Editorial du 17e compte-rendu de mandat de Jean-Pierre Sueur (novembre 2010)

Pourquoi ai-je rédigé, un rapport intitulé « Sondages et démocratie : pour une législation plus respectueuse de la sincérité du débat politique ».
Parce qu’il suffit de lire un journal, d’écouter la radio, de regarder la télévision ou de consulter les sites Internet pour constater la place considérable que les sondages ont prise dans nos débats publics.
Il n’est pratiquement plus de débat où l’on n’entende l’un ou l’autre – et souvent l’un et l’autre – des interlocuteurs asséner cet argument massue : « Et d’ailleurs un sondage montre que 60% ou 40% des Français pensent que… ».
Cette omniprésence des sondages appelle une refonte de la loi de 1977 qui les régit, loi qui apparaît aujourd’hui caduque et inadaptée.
Le maître-mot de notre rapport est « transparence ». Il faut que l’on sache pour chaque sondage (et le cas échant pour chaque partie de sondage) qui l’a commandé et qui l’a effectivement payé. L’actualité récente montre que ce n’est pas inutile !
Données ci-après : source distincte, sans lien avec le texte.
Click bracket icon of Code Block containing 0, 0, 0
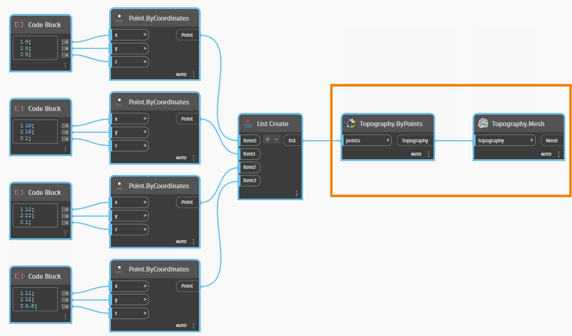The width and height of the screenshot is (572, 336). 19,25
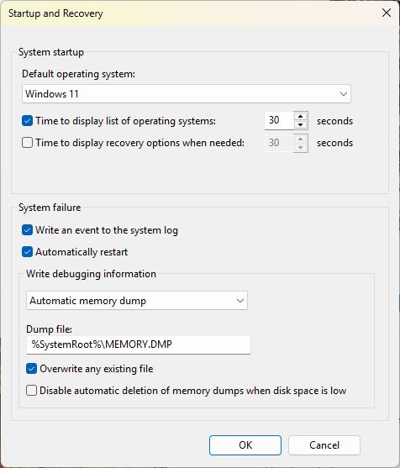Image resolution: width=400 pixels, height=468 pixels.
Task: Click the operating systems list seconds field
Action: [279, 121]
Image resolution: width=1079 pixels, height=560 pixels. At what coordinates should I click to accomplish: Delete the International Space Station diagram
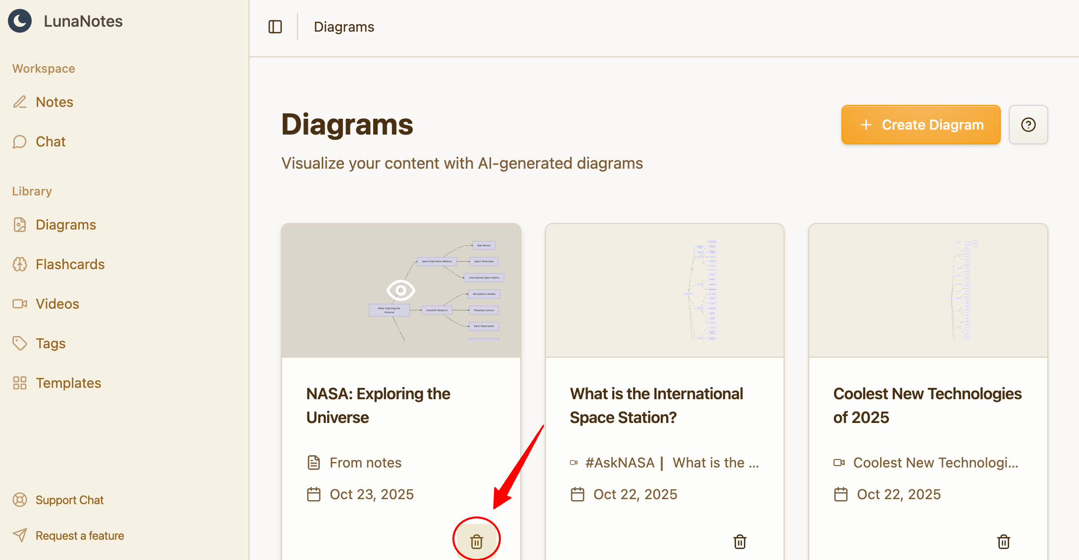pyautogui.click(x=739, y=542)
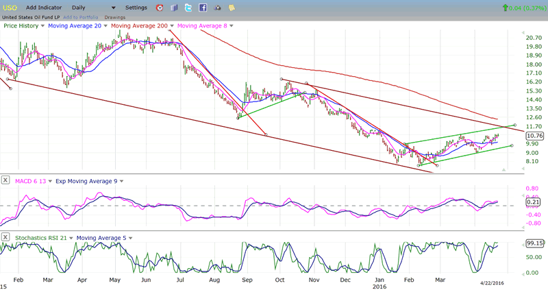Open MACD 6 13 indicator options
Screen dimensions: 548x290
49,181
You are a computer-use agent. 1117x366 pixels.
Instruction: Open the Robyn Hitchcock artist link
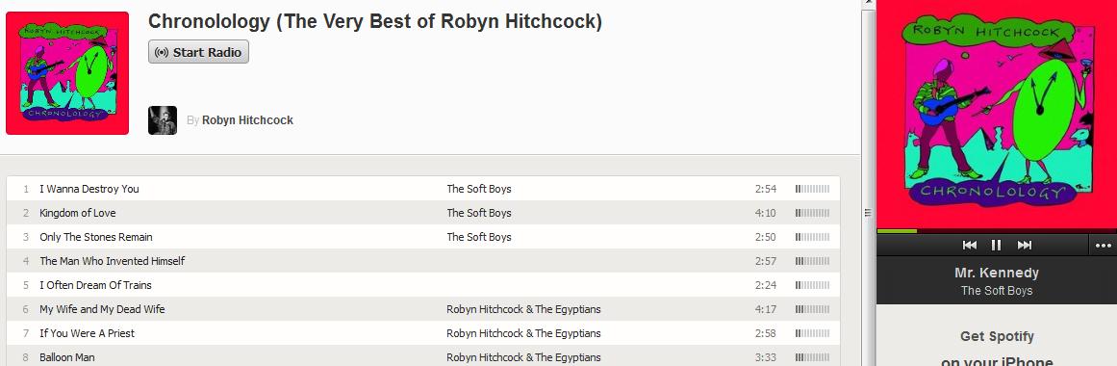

Nous demandons aussi la transparence sur les conditions de réalisation des sondages, les taux de non-réponse, les marges d’erreur (aujourd’hui superbement ignorées) et les techniques de redressement.
Certains sondeurs nous disent que cela relève de leurs secrets de fabrication. Ils ajoutent qu’on ne demande pas à un grand chef ses recettes de cuisine - ou de gastronomie. Mais il y a une différence : le grand chef ne prétend pas faire de la science, alors que les instituts de sondage disent que leur démarche est scientifique. Prenons-les au mot. Toute démarche scientifique se doit d’être transparente sur ses méthodes et ses résultats.
J’ajoute une réflexion. Les sondages, s’ils sont faits avec rigueur apportent des informations utiles. Mais là n’est pas l’essentiel.
L’essentiel, pour un responsable politique, c’est de défendre ce qu’il croit vrai et ce qu’il croit juste.
Je me méfie des attitudes qui consistent, pour les responsables politiques, à consulter constamment  « l’opinion » et à se demander chaque matin : « Que dois-je faire pour répondre à l’idée que je me fais des attentes de l’opinion telles qu’elles sont mesurées par les sondages ? ».
Avec de telles attitudes, tous les discours finiront par se ressembler, la pensée politique s’étiolera et on sombrera dans une sorte de narcissisme collectif.
Il est, bien sûr, utile de comprendre l’opinion. Mais, j’y reviens, ce qu’on attend d’abord des responsables politiques, c’est qu’ils disent ce qu’ils croient juste, ce qu’ils croient vrai, et qu’ils agissent en conséquence.